◆ **AIM OF THE TASK**: Start at the first line of the listing below. Write out each line exactly, stopping after the one that contains "Dislike the comment 'มันจำเสียงดัย'".

┄┄┄┄┄┄┄┄┄┄┄┄┄┄┄┄┄┄┄┄

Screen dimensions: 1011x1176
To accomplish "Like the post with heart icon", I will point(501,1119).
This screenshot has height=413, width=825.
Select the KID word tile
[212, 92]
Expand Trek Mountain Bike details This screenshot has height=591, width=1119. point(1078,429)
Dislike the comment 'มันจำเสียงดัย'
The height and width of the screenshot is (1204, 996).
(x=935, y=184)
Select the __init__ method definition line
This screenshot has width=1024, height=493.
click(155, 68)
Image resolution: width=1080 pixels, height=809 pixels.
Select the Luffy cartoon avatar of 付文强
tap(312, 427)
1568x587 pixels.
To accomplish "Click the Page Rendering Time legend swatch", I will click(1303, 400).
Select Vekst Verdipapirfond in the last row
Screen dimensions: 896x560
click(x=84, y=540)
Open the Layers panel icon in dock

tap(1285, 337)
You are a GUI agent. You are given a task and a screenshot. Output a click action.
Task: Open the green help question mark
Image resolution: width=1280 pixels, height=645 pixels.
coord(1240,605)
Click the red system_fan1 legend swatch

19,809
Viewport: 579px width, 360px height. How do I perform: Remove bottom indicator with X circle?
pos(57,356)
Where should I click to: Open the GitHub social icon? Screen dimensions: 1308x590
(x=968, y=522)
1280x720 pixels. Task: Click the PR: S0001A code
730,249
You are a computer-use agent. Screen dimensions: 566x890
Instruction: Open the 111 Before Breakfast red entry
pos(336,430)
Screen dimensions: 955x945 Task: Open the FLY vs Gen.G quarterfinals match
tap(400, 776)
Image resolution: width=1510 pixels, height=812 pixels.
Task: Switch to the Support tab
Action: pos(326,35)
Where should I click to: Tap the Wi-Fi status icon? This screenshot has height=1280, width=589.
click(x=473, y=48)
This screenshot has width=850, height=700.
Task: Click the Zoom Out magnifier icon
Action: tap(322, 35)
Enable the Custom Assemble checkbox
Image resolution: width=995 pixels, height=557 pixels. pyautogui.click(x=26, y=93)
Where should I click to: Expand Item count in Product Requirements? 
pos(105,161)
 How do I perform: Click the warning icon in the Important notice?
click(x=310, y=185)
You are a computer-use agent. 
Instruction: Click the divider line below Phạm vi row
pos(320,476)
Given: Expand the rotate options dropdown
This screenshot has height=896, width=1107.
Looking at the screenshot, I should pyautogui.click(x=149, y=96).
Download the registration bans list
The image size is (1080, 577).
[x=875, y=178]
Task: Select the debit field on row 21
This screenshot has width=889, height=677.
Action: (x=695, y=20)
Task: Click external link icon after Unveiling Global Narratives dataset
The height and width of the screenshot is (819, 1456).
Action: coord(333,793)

┄┄┄┄┄┄┄┄┄┄┄┄┄┄┄┄┄┄┄┄

◆ **ANSWER SECTION**:
Screen dimensions: 1011x1176
To accomplish "Like the post with heart icon", I will point(501,1119).
This screenshot has height=413, width=825.
Select the KID word tile
[212, 92]
Expand Trek Mountain Bike details This screenshot has height=591, width=1119. point(1078,429)
Dislike the comment 'มันจำเสียงดัย'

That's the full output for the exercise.